Grotta Corbeddu
“Verso la fine dell’Ottocento, un bandito scelse come rifugio una cavità del Supramonte, nella valle di Lanaittu. Grazia ...”
L'Anima del Posto
Verso la fine dell’Ottocento, un bandito scelse come rifugio una cavità del Supramonte, nella valle di Lanaittu. Grazia Deledda, premio Nobel, la rese celebre nel romanzo *L’Edera*. Oggi quella grotta porta il suo nome: Grotta Corbeddu. Lunga 130 metri, si articola in tre sale. Entri nel primo ambiente: ampio, asciutto, illuminato da una luce fioca. Qui visse Giovanni Corbeddu Salis. Attraversi un corridoio e raggiungi la seconda sala. Gli scavi hanno portato alla luce reperti del Mesolitico e del Neolitico antico, ma soprattutto un osso temporale e una mascella dello stesso individuo, datati 13.500 anni fa.

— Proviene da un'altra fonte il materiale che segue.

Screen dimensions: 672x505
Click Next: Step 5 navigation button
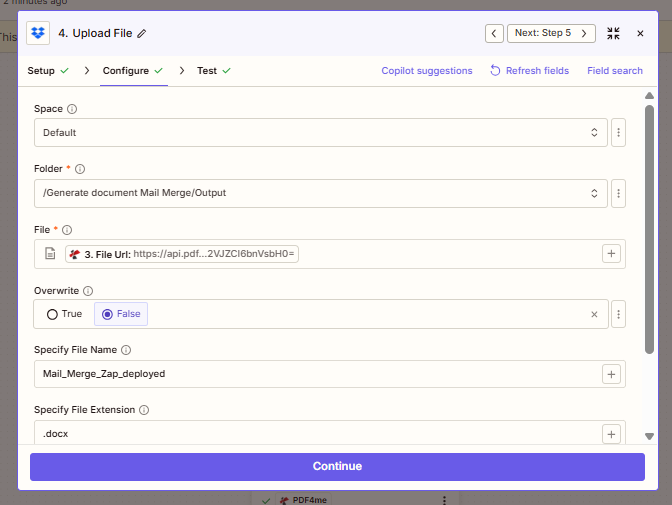551,33
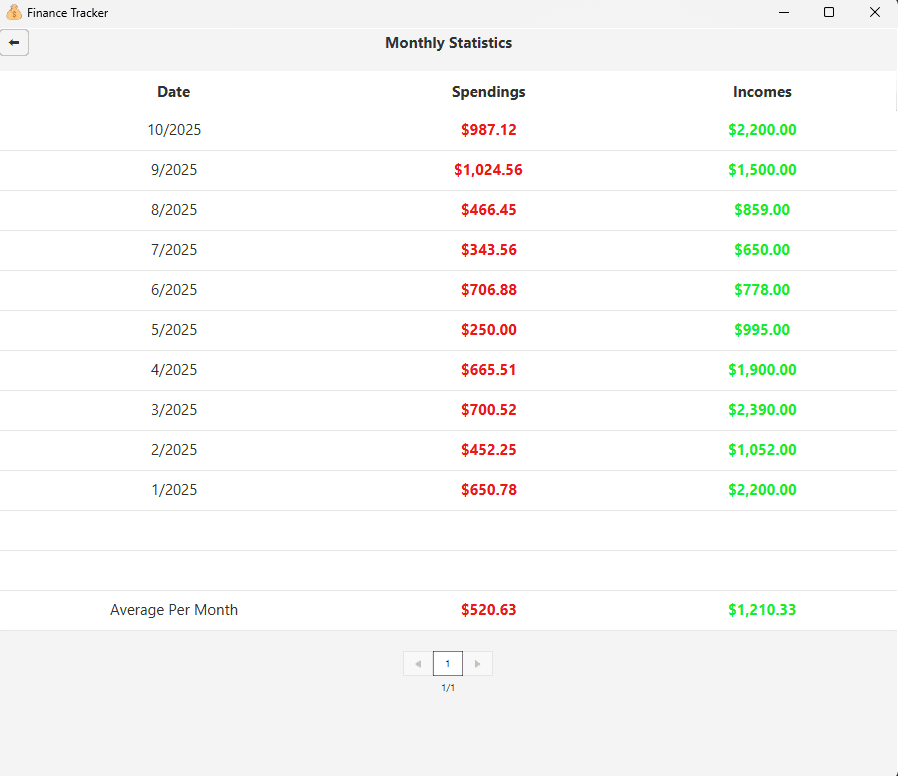Viewport: 898px width, 776px height.
Task: Go to the next page arrow
Action: (477, 664)

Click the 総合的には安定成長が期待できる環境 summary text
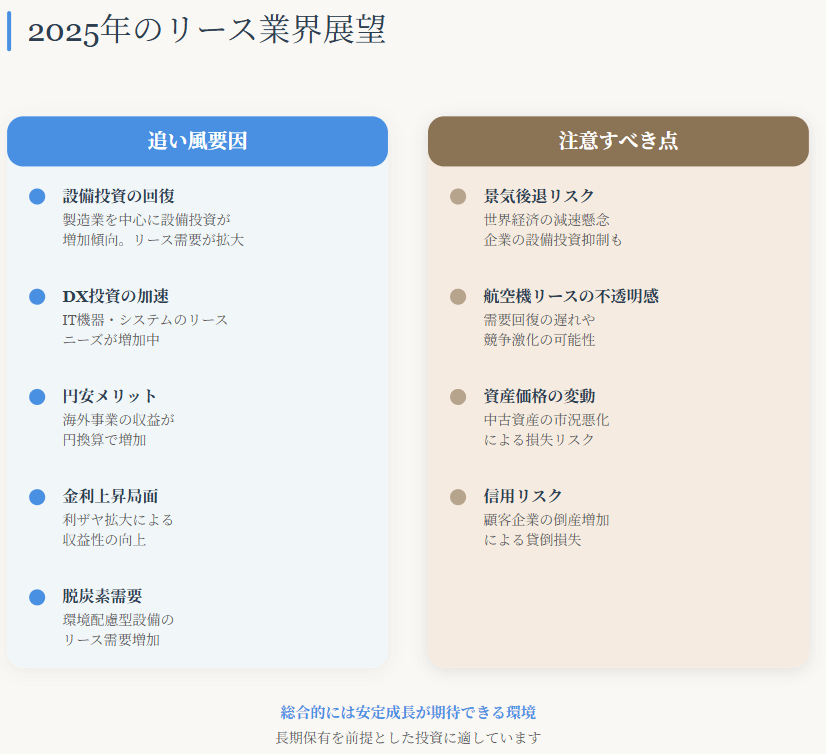[408, 712]
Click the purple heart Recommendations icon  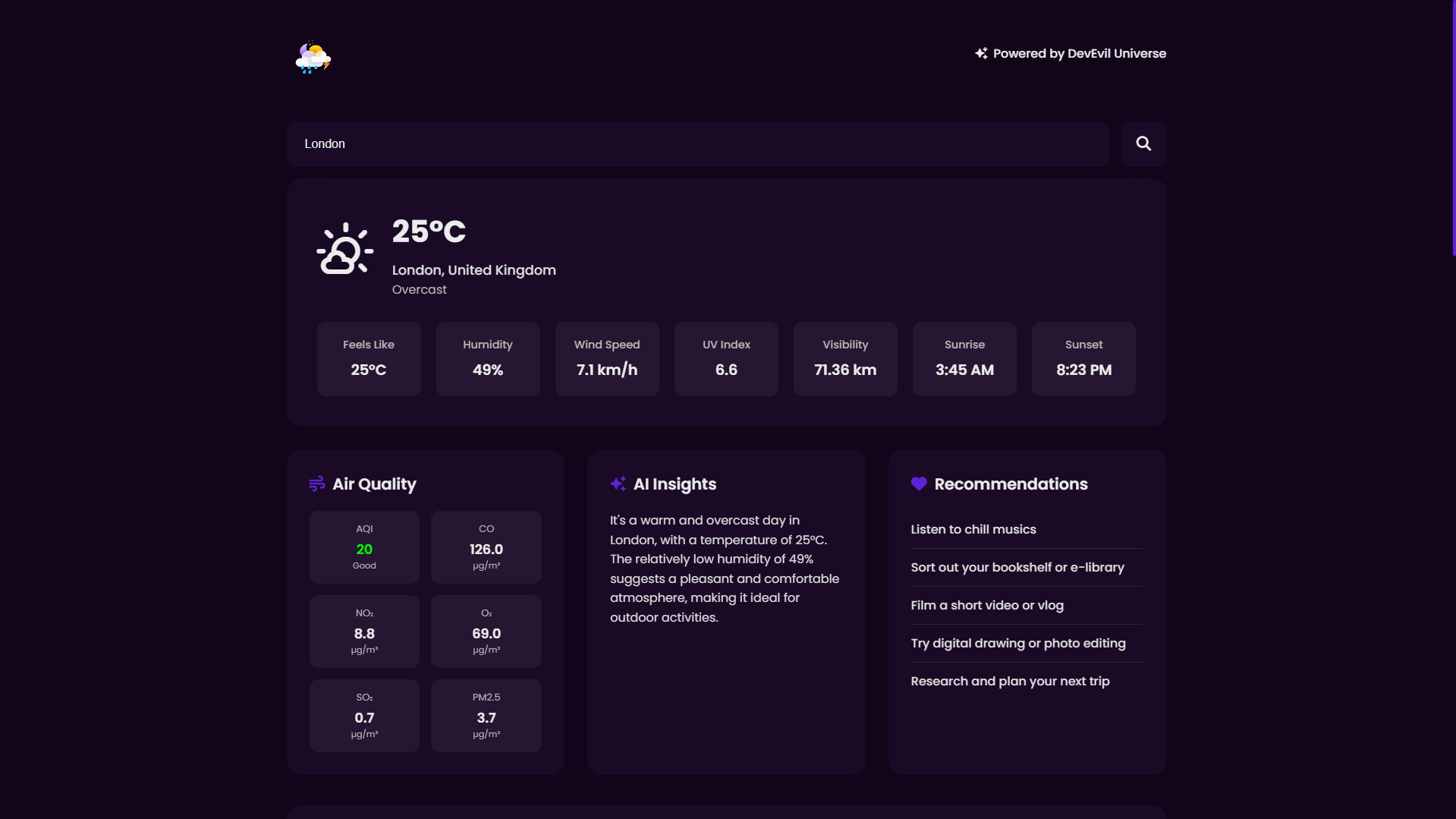click(x=919, y=484)
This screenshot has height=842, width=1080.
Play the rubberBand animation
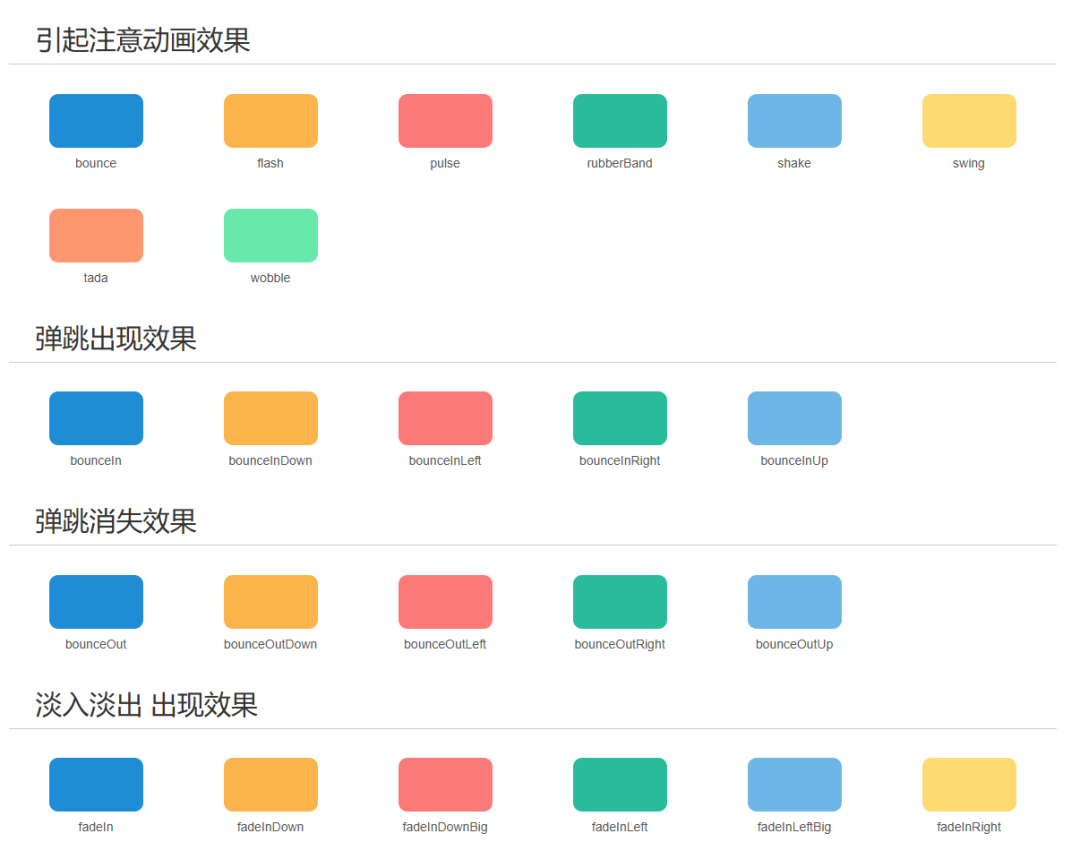[620, 119]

Più di recente, è stata rinvenuta la falange di una mano, risalente a 20 mila anni fa: sono i più antichi resti umani mai scoperti su un’isola mediterranea. Gli studi dimostrano che questi resti sono diversi da quelli di altre popolazioni europee coeve. Per arrivarci, da Oliena imbocchi via Mannironi e la Provinciale 46 verso Dorgali. Dopo qualche chilometro, giri a destra per la sorgente Su Gologone; poco dopo, un altro bivio a destra ti porta nella valle di Lanaittu. Qui, il mistero della preistoria sarda si tocca con le mani.